— Start RECORDS TO PROCESS —

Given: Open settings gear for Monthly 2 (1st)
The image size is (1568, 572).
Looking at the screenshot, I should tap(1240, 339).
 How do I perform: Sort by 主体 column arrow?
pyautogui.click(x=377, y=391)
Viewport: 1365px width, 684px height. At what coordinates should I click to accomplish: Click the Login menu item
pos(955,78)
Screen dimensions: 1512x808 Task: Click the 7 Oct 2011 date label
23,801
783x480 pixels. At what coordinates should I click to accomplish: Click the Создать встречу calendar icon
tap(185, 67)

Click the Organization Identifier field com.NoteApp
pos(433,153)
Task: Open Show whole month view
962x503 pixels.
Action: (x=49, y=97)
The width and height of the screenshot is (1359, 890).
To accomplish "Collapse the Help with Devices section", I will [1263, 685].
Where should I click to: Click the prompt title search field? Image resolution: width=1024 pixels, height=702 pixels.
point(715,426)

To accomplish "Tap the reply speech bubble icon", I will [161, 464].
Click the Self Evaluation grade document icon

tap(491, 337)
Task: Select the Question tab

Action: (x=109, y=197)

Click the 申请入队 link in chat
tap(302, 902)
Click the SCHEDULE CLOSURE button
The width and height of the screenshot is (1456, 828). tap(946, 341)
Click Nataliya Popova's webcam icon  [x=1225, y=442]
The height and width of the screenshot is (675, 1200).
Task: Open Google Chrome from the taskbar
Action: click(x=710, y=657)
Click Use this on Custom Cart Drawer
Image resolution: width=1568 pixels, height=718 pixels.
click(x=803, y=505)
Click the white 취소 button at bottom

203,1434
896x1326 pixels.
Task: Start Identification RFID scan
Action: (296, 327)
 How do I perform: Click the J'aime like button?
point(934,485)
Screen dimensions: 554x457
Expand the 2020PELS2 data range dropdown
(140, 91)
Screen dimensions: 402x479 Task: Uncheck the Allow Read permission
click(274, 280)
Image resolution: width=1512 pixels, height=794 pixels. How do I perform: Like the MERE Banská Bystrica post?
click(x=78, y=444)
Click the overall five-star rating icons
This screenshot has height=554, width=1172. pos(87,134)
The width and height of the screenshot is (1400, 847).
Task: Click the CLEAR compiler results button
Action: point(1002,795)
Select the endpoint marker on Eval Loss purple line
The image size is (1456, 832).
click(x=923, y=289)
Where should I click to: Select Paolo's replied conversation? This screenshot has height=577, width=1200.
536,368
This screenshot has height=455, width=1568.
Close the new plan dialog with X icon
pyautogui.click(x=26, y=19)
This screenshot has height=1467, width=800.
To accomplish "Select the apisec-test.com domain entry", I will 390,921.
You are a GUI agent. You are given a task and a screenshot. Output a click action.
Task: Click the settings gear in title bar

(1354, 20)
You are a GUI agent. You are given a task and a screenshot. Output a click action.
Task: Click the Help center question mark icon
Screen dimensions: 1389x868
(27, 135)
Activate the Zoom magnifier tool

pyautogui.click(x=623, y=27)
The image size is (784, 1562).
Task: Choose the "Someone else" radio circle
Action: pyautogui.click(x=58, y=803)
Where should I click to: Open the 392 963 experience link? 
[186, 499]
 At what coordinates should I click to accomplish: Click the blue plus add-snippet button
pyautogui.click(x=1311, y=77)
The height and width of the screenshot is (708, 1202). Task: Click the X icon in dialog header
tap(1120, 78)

— End RECORDS TO PROCESS —

# GOAL
Copy the listing above line for line, without changing anything.

# SOLUTION TO THE EXERCISE
Given: Open settings gear for Monthly 2 (1st)
The image size is (1568, 572).
Looking at the screenshot, I should tap(1240, 339).
 How do I perform: Sort by 主体 column arrow?
pyautogui.click(x=377, y=391)
Viewport: 1365px width, 684px height. At what coordinates should I click to accomplish: Click the Login menu item
pos(955,78)
Screen dimensions: 1512x808 Task: Click the 7 Oct 2011 date label
23,801
783x480 pixels. At what coordinates should I click to accomplish: Click the Создать встречу calendar icon
tap(185, 67)

Click the Organization Identifier field com.NoteApp
pos(433,153)
Task: Open Show whole month view
962x503 pixels.
Action: (x=49, y=97)
The width and height of the screenshot is (1359, 890).
To accomplish "Collapse the Help with Devices section", I will [1263, 685].
Where should I click to: Click the prompt title search field? Image resolution: width=1024 pixels, height=702 pixels.
point(715,426)

To accomplish "Tap the reply speech bubble icon", I will [161, 464].
Click the Self Evaluation grade document icon

tap(491, 337)
Task: Select the Question tab

Action: (x=109, y=197)

Click the 申请入队 link in chat
tap(302, 902)
Click the SCHEDULE CLOSURE button
The width and height of the screenshot is (1456, 828). tap(946, 341)
Click Nataliya Popova's webcam icon  [x=1225, y=442]
The height and width of the screenshot is (675, 1200).
Task: Open Google Chrome from the taskbar
Action: click(x=710, y=657)
Click Use this on Custom Cart Drawer
Image resolution: width=1568 pixels, height=718 pixels.
click(x=803, y=505)
Click the white 취소 button at bottom

203,1434
896x1326 pixels.
Task: Start Identification RFID scan
Action: (296, 327)
 How do I perform: Click the J'aime like button?
point(934,485)
Screen dimensions: 554x457
Expand the 2020PELS2 data range dropdown
(140, 91)
Screen dimensions: 402x479 Task: Uncheck the Allow Read permission
click(274, 280)
Image resolution: width=1512 pixels, height=794 pixels. How do I perform: Like the MERE Banská Bystrica post?
click(x=78, y=444)
Click the overall five-star rating icons
This screenshot has height=554, width=1172. pos(87,134)
The width and height of the screenshot is (1400, 847).
Task: Click the CLEAR compiler results button
Action: point(1002,795)
Select the endpoint marker on Eval Loss purple line
The image size is (1456, 832).
click(x=923, y=289)
Where should I click to: Select Paolo's replied conversation? This screenshot has height=577, width=1200.
536,368
This screenshot has height=455, width=1568.
Close the new plan dialog with X icon
pyautogui.click(x=26, y=19)
This screenshot has height=1467, width=800.
To accomplish "Select the apisec-test.com domain entry", I will 390,921.
You are a GUI agent. You are given a task and a screenshot. Output a click action.
Task: Click the settings gear in title bar

(1354, 20)
You are a GUI agent. You are given a task and a screenshot. Output a click action.
Task: Click the Help center question mark icon
Screen dimensions: 1389x868
(27, 135)
Activate the Zoom magnifier tool

pyautogui.click(x=623, y=27)
The image size is (784, 1562).
Task: Choose the "Someone else" radio circle
Action: pyautogui.click(x=58, y=803)
Where should I click to: Open the 392 963 experience link? 
[186, 499]
 At what coordinates should I click to accomplish: Click the blue plus add-snippet button
pyautogui.click(x=1311, y=77)
The height and width of the screenshot is (708, 1202). Task: Click the X icon in dialog header
tap(1120, 78)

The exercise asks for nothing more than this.